Both of Haines's sisters were overweight, and she had tried dozens of diets since she was 10 years old. The only one that worked was NutriSystem, plus two hours of exercise daily -- a task that became impossible after she became pregnant with her daughter.
"I knew there was no way that I could ever lose that weight other than surgery," she says.
Haines' choice has become more popular in recent years. The number of bariatric surgeries rose from 13,386 in 1998 to 121,055 in 2004, according to the Agency for Healthcare Research and Quality.
At the same time, bariatric surgery became safer, with the death rate declining to 19 out of every 10,000 patients. This is in part due to advances in surgical techniques.
Haines opted for the most common procedure, the Roux-en-Y, in which the stomach is stapled to become the size of a walnut. This tiny pouch is then connected to the middle of the small intestine, bypassing much of the stomach and part of the small intestine. The surgery can be performed laparoscopically, through tiny incisions in the abdomen.
Other types of weight-loss surgery leave the intestinal route intact. These include stomach stapling, which makes the stomach smaller, and adjustable gastric banding, in which a band around the stomach creates a pouch to limit the amount of food that a person can eat.
"Bariatric surgery is not rocket science," says Dr.
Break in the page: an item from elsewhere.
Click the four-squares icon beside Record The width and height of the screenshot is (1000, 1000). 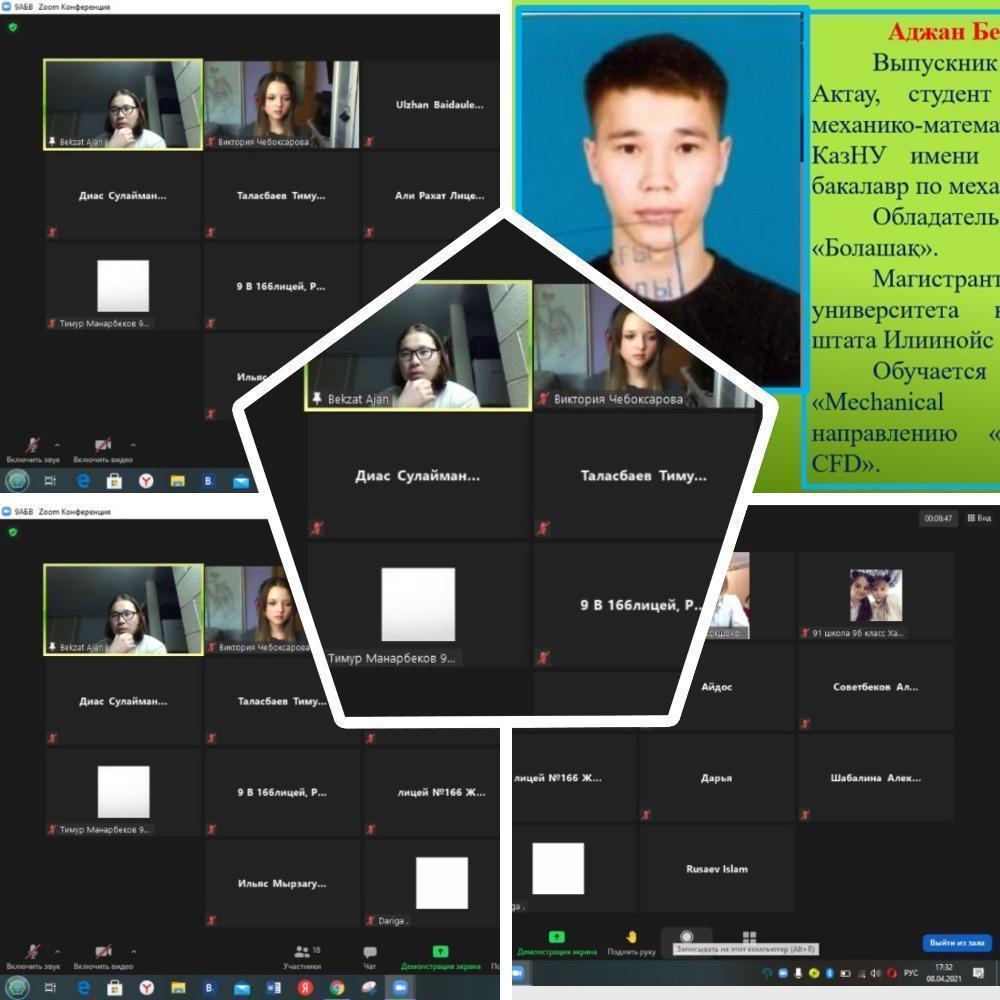coord(749,938)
Walter Pories, director of the Metabolic Institute at East Carolina University in Greenville, N.C. "All it does is change the plumbing of the gut."
The Cancer and Obesity Connection
Scientists don't yet know why weight-loss surgery may lower cancer risk, so Pories says it's too early to recommend bariatric surgery for obese people who are at risk for cancer.
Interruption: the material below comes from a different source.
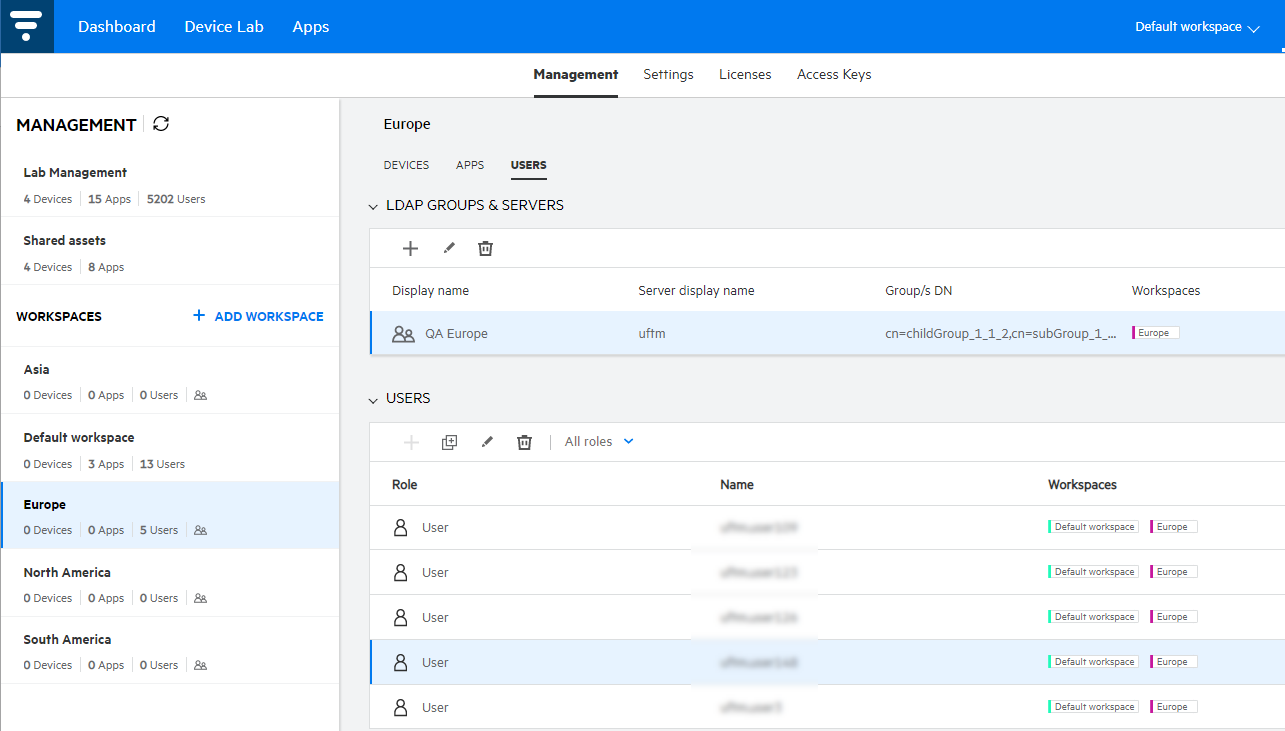Edit the selected LDAP group with pencil icon
The width and height of the screenshot is (1285, 731).
(449, 249)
What's more, bariatric surgery patients are a unique population.
"In addition to the fact that these folks lose weight, surgery changes their anatomy and may change the way nutrients are processed," says Eugenia Calle, managing director of analytic epidemiology for the American Cancer Society.
Therefore, the decreased cancer risk may not translate to people who lose weight without surgery.
Still, doctors are hopeful that this evidence may jump-start even more people to lose weight.
"In a country with one in five Americans obese, this holds a carrot for getting the weight off either by diet, exercise and, when need be, surgery to promote health," Jones says.
Though Haines didn't know about the possible cancer benefit when she had the surgery, she now sees it as another incentive to maintain her 169-pound figure.
"I've seen my mom go through cancer treatment, and I know how hard it is on the family," Haines says. "I want to be here a really long time for my daughter."